在去年的时候,朱元璋就搞了一批胥吏,要不然王布犁也没机会上位。
当然了朱元璋法外开恩,被判死罪者,须服劳役终身,也就是做一辈子的工奴。
判决徒刑者则按年限服劳役,二十年徒刑便去做二十年工奴。
具体的工作:去凤阳屯田或筑城,去滁州种植苜蓿,以及去盐场或铁矿“煎盐炒铁”。
在朱元璋看来,将“害民胥吏”直接诛杀是一种资源浪费,不如将他们罚为工奴,以肉身来为大明的伟业添砖加瓦。
工役的这种性质,决定了其劳动强度会非常高,许多人直接被折磨而死。
前阵子若不是王布犁体恤工匠,怕是也会有不少人死在工地上。
叶伯巨上万言书劝谏朱元璋,也提了有关工奴的事,说老朱不拿人才当人才,也不拿人当人,然后就被饿死在监狱里。
说句实在的,老朱是真不拿人当人,全都是牛马。
打击胥吏是老朱定下的基本国策。
待到后期,许多人都畏惧为吏。
虽然老朱内心极为不忿,但现场的气氛却是极为高涨。
温客念着下一位狱卒的举措,属于是销冠级别的,搞定了不少牙人,故而发放的奖励比田留根都高。
一时间让众人都流露出羡慕的神色。
“萧布你拿了钱莫要去赌去女票,别膨胀,别听那些个老油条叫你耍钱玩的,你能玩的过他们?
谁想拉着你耍钱就是想把你小子的钱给骗走喽。
你回去之后花钱,把家里捯饬捯饬。
我请人给你小子说个煤,今后把小日子过起来。
待到成家之后,也不是孤儿了。
将来生了孩子,有本事读书就去当官为大明效力,没那读书的脑袋就回来继承你的狱卒的位置,都不亏的慌。”
“小的谢谢驸马爷。”
萧布感动的眼泪都出来了。
以前一直都是饥一顿饱一顿,在牢里当个临时工,顶多抢犯人点粮食吃。
这下子他都没想到驸马爷当真是说到做到,一文钱都不少给他。
他这辈子都没有见过这么多钱。
“记住喽,你得谢陛下。”
王布犁再次强调了一二。
萧布则是冲着皇宫的方向狠狠的磕了一个头,哽咽着:
“萧步谢陛下赏。”
然后他又给王布犁磕了一个。
这一幕给朱元璋看愣了。
看得出来,萧布这个狱卒是真心感谢的。
“哎,你小子别随便给老子磕头。”王布犁坐在主座上:
“你这种行为让后面领钱的兄弟们瞧见了,怎么办?
不得一个一个给我磕头啊,我懒得看磕头虫,赶紧起来,下去抹泪去,别耽误兄弟们领钱。”

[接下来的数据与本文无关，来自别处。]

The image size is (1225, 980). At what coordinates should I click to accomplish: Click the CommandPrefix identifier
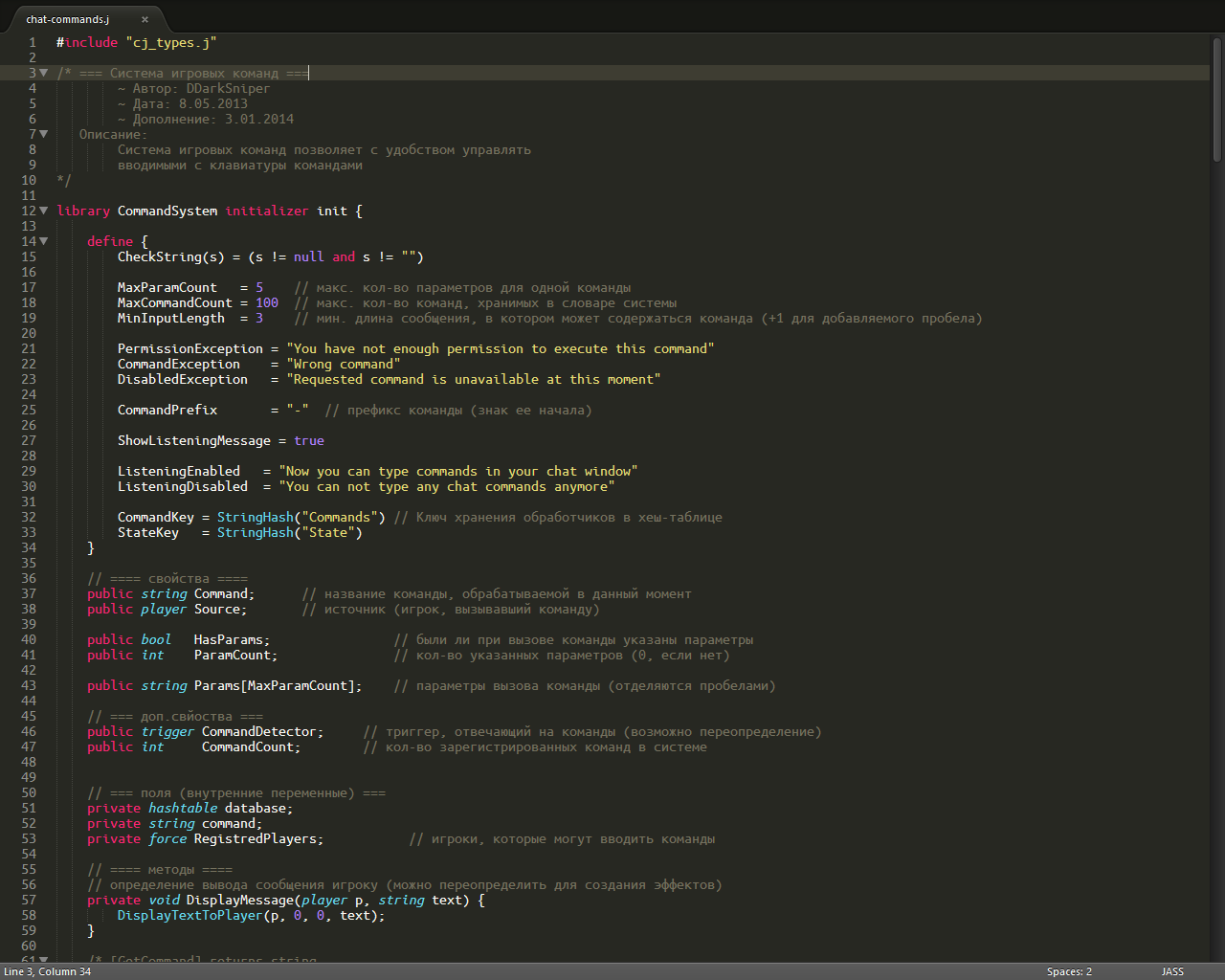pyautogui.click(x=167, y=410)
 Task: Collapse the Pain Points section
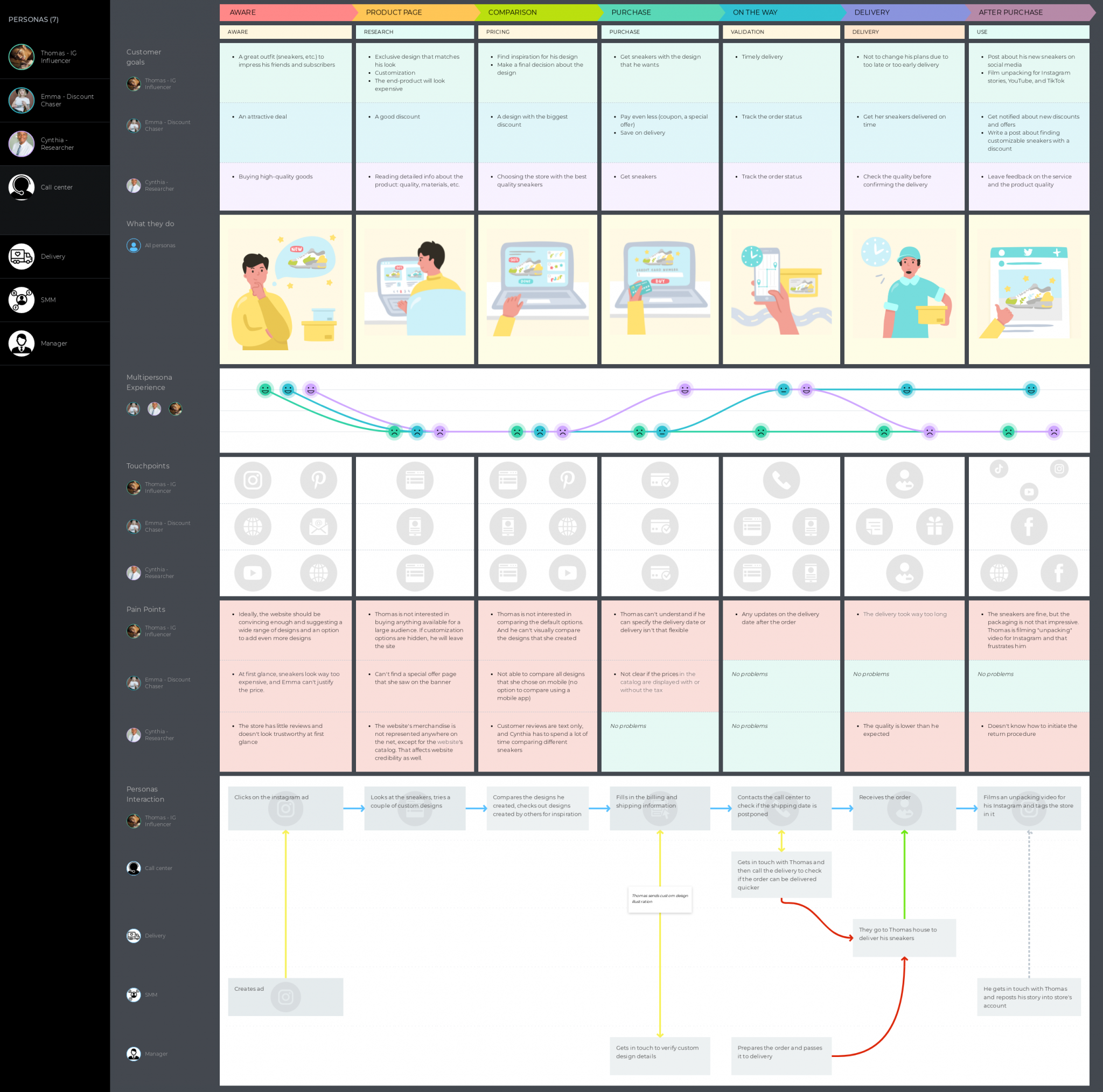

萧布擦了擦自己的眼泪,连忙下去,周遭也都是一阵羡慕的神色。
吴卫对于王布犁的处理也是极为赞同的,依照他的理解,县衙当中定然是有天子耳目的。
此地绝不能成为王布犁收买人心的场所,那是犯了忌讳的。
好在王布犁的话还是管用的,一直都在叮嘱他们不要忘了“感恩天子”。
没有天子开口子,你们谁也别想领到钱财。
“妈的,回去练练写自己的名字,写什么是什么啊?”
王布犁对着又来领钱的狱卒吐槽道。
“小的一定好好练字。”
“站那。”
王布犁挥挥手,时不时的骂两句,顺便把田留根给叫过来:
“老子让你闲着的时候把你手底下狱卒的名字都教会写喽,怎么还有不会写自己名字的?”
“驸马爷,真不是我不教,是他实在是太笨,那手指头捏鞭子倒是好使,捏毛笔气的我踹他,踹的我自己个脚疼。”
田留根恨铁不成钢的瞧着冲着王布犁嘿嘿憨笑的狱卒。
“我希望下次再领钱的时候,你把他给老子教会喽,就他妈的两个字。”
王布犁让田留根他给代签。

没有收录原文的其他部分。